### QUÉ HACER:
Según el texto sobre Beyoncé que aparece más abajo, ¿qué cifra de seguidores superó la cantante en TikTok en menos de dos horas?

### PASAJE CITADO:
———
Aprovechando el lanzamiento de su nuevo álbum, Renaissance, a mediados de julio Beyoncé se estrenó en TikTok. Por lo pronto, ha subido todo su catálogo a la plataforma y ha compartido un montaje de vídeo de varios fans danzando Break My Soul, su último sencillo. En menos de dos horas superó la barrera de los tres millones de seguidores. Pero, al igual que en su Instagram (con 269 millones de followers), no sigue absolutamente a nadie. Ni siquiera la cuenta de Ivy Park, la firma de ropa deportiva que fundó en 2016.
A estas alturas, nadie espera que vaya a protagonizar bailes virales o persuada a su familia para participar en el reto tiktokero de turno. En realidad, su renuencia al exhibicionismo online la convierte en una rara avis entre sus compañeras de profesión. Nadie sabe quiénes son sus amistades más íntimas, cómo ha vestido el interior de sus numerosas propiedades o a qué dedica el tiempo libre fuera del estudio de grabación o los escenarios.
A diferencia de la Madonna actual, que no sabe vivir sin Instagram, o de Doja Cat y Azealia Banks, quienes se suman a cualquier polémica ante el escrutinio de su cada vez más menguante núcleo de fans, Beyoncé sigue una estrategia completamente opuesta. Guste más o menos, mantiene vivo ese halo de misterio, casi inescrutable, que caracterizaba a las grandes estrellas antes de la eclosión de las redes sociales. Pese a ser una celebridad archiconocida en todo el mundo, su día a día es tan ignoto como el de Enya o Kate Bush. Solo desvela al público aquello que le interesa.
“Estoy agradecida de tener la capacidad de elegir lo que quiero compartir. Un día decidí que quería ser como Sade y Prince y centrarme en mi música, porque si mi arte no es lo suficientemente fuerte o significativo como para mantener a la gente interesada e inspirada, entonces estoy en el negocio equivocado. Mi música, mis películas, mi arte y mi mensaje deberían ser suficientes”, aseveró el pasado año en Harper’s Bazaar.
———
### REGISTROS EXTRAÍDOS:
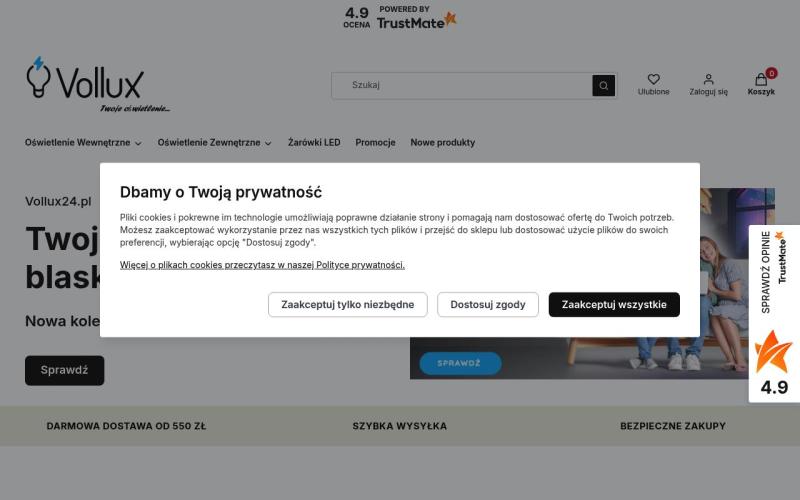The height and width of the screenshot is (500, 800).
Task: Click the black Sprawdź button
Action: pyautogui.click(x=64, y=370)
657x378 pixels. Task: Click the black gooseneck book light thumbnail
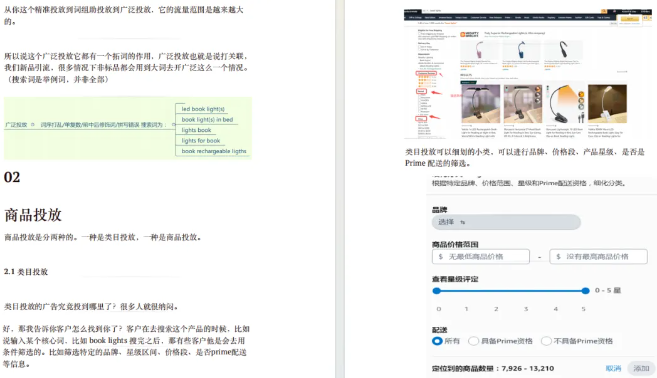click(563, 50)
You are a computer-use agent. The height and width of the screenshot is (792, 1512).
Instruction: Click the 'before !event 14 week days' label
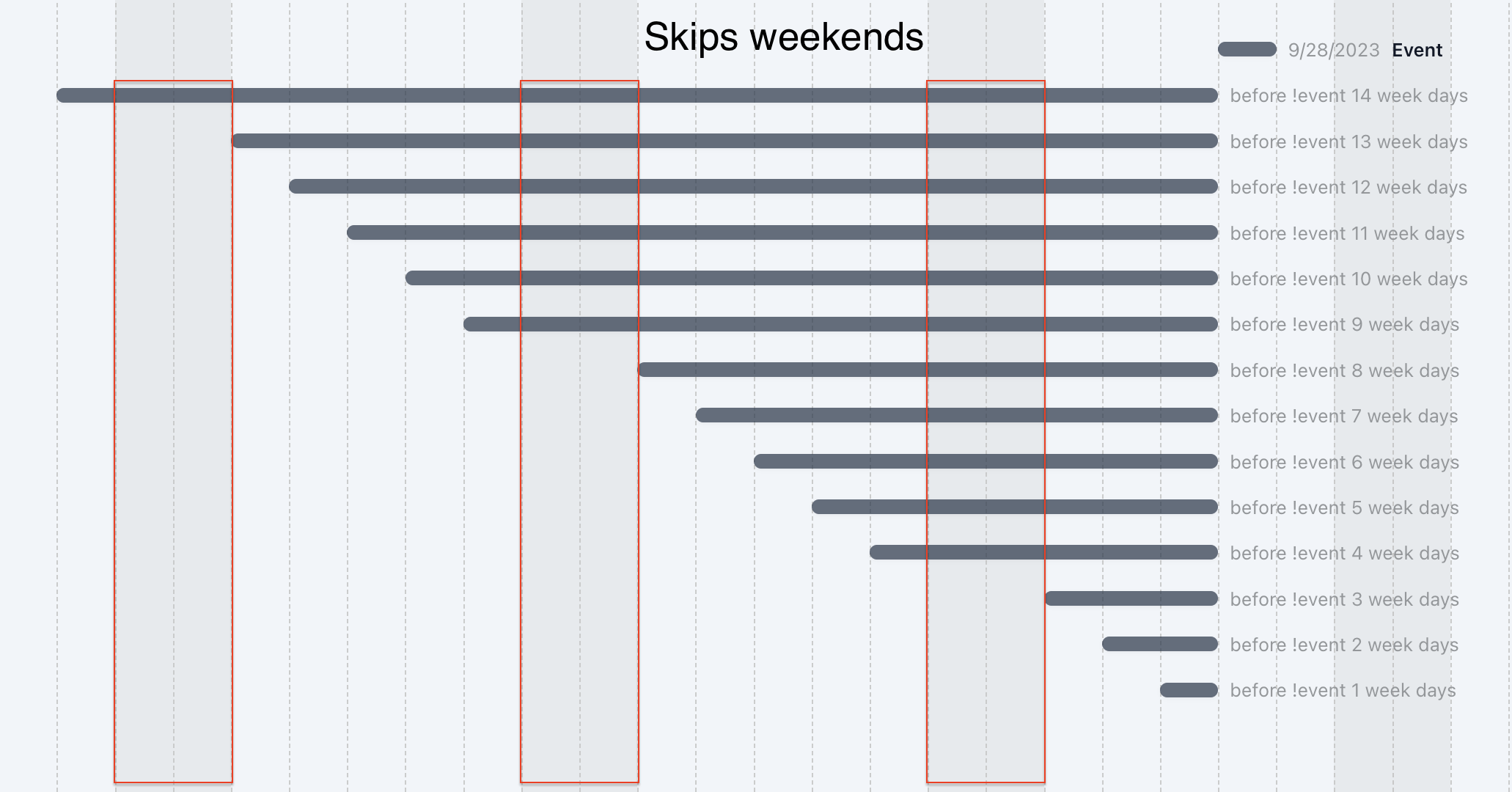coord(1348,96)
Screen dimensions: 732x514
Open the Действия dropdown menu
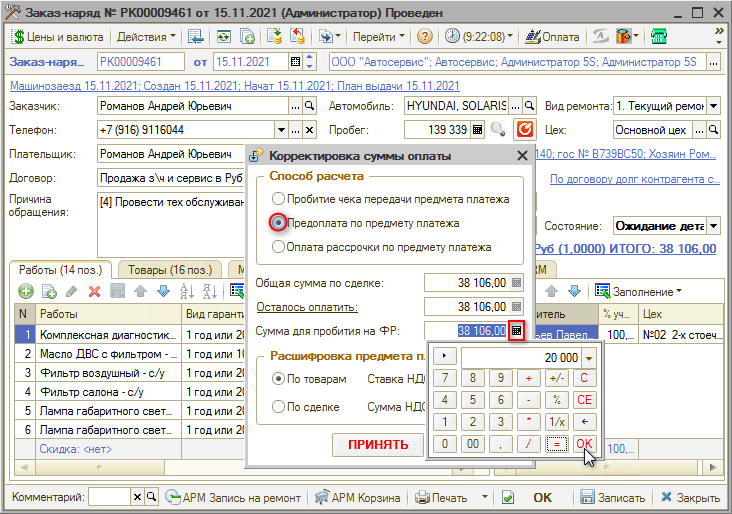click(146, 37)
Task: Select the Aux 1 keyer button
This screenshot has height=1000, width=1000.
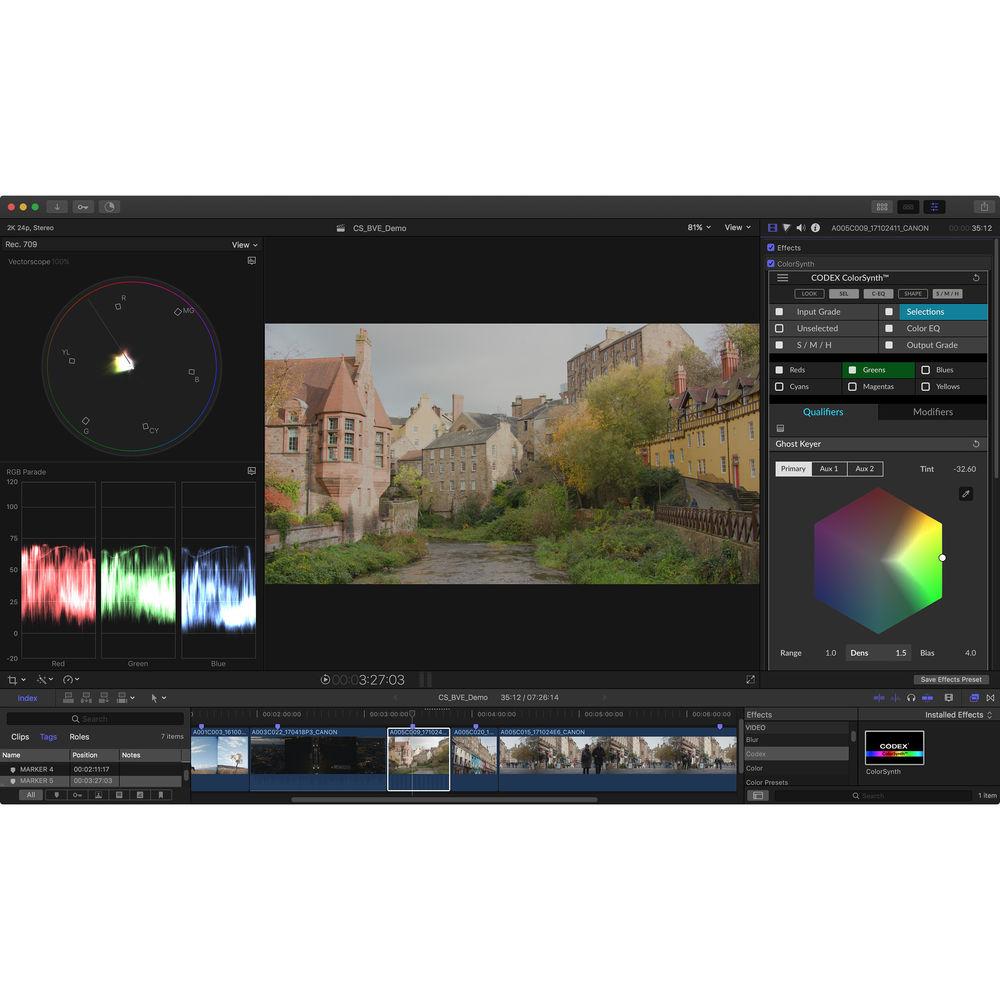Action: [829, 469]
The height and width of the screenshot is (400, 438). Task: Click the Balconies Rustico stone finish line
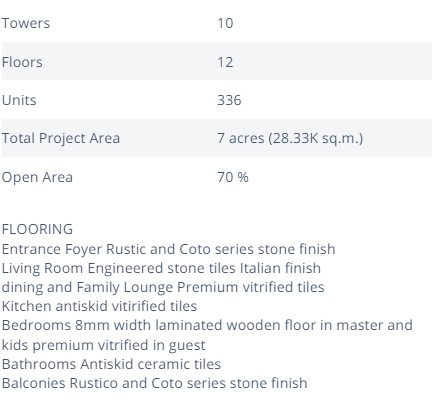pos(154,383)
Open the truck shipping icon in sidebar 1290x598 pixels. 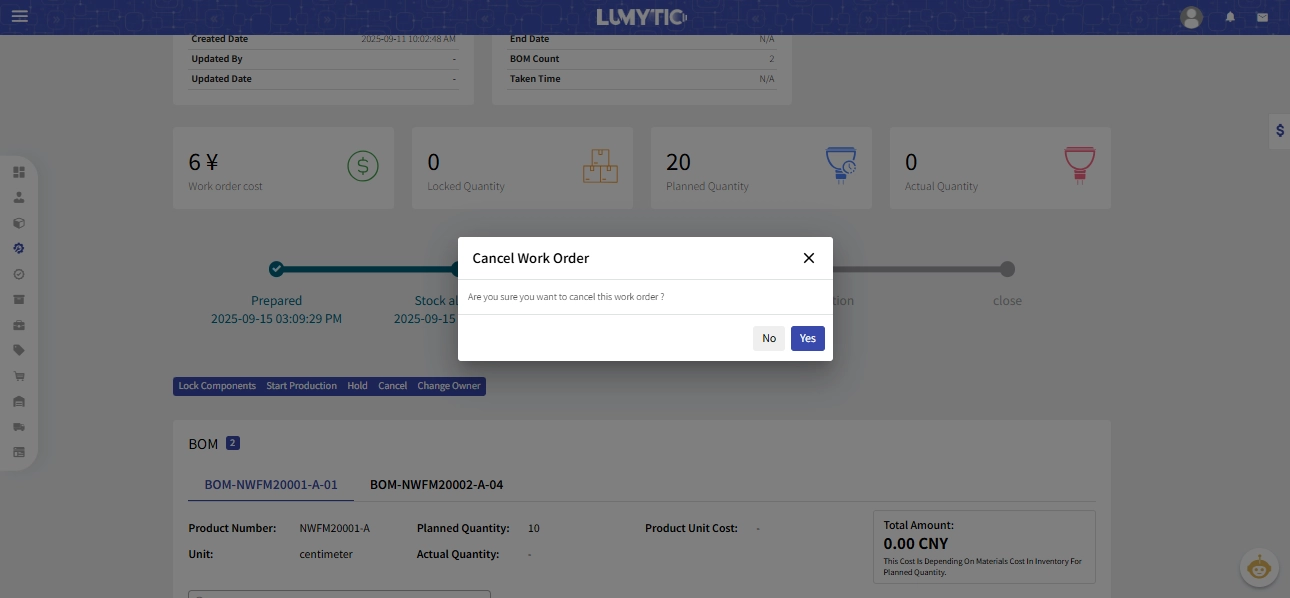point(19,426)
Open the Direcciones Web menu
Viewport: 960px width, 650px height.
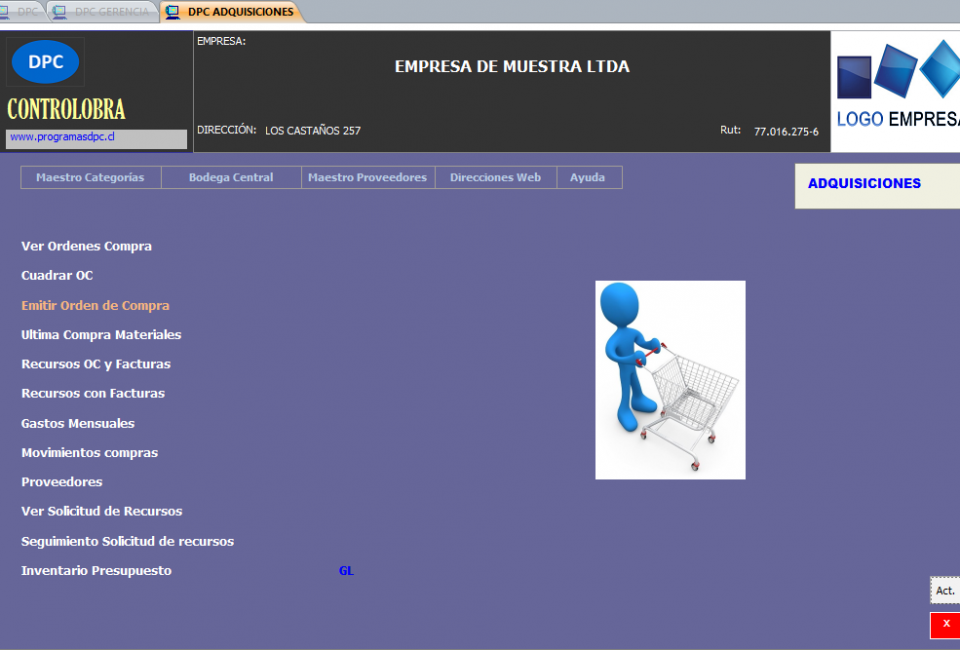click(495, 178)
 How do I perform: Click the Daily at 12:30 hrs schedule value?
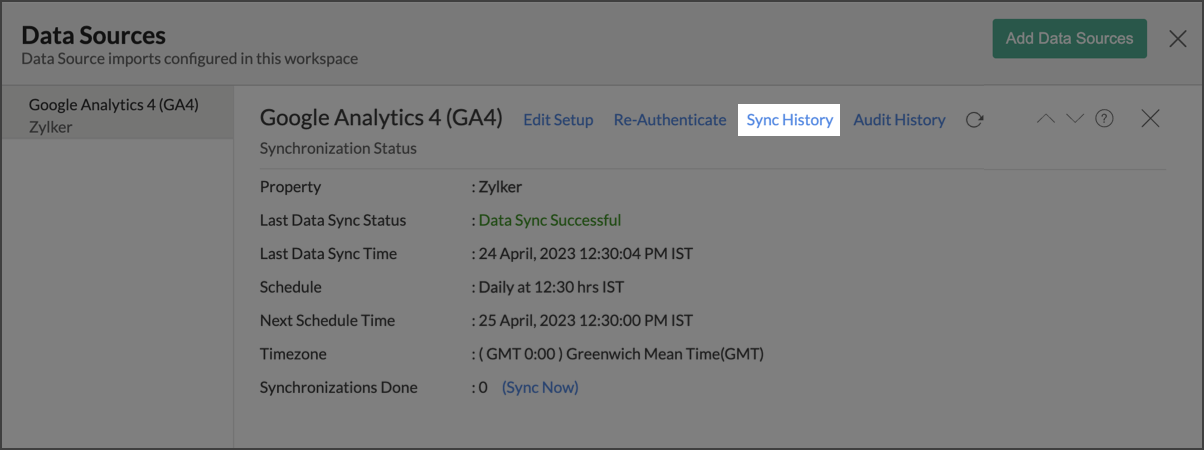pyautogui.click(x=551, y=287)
———
### ESPACIO DE RESPUESTA:
Superó la barrera de los tres millones de seguidores.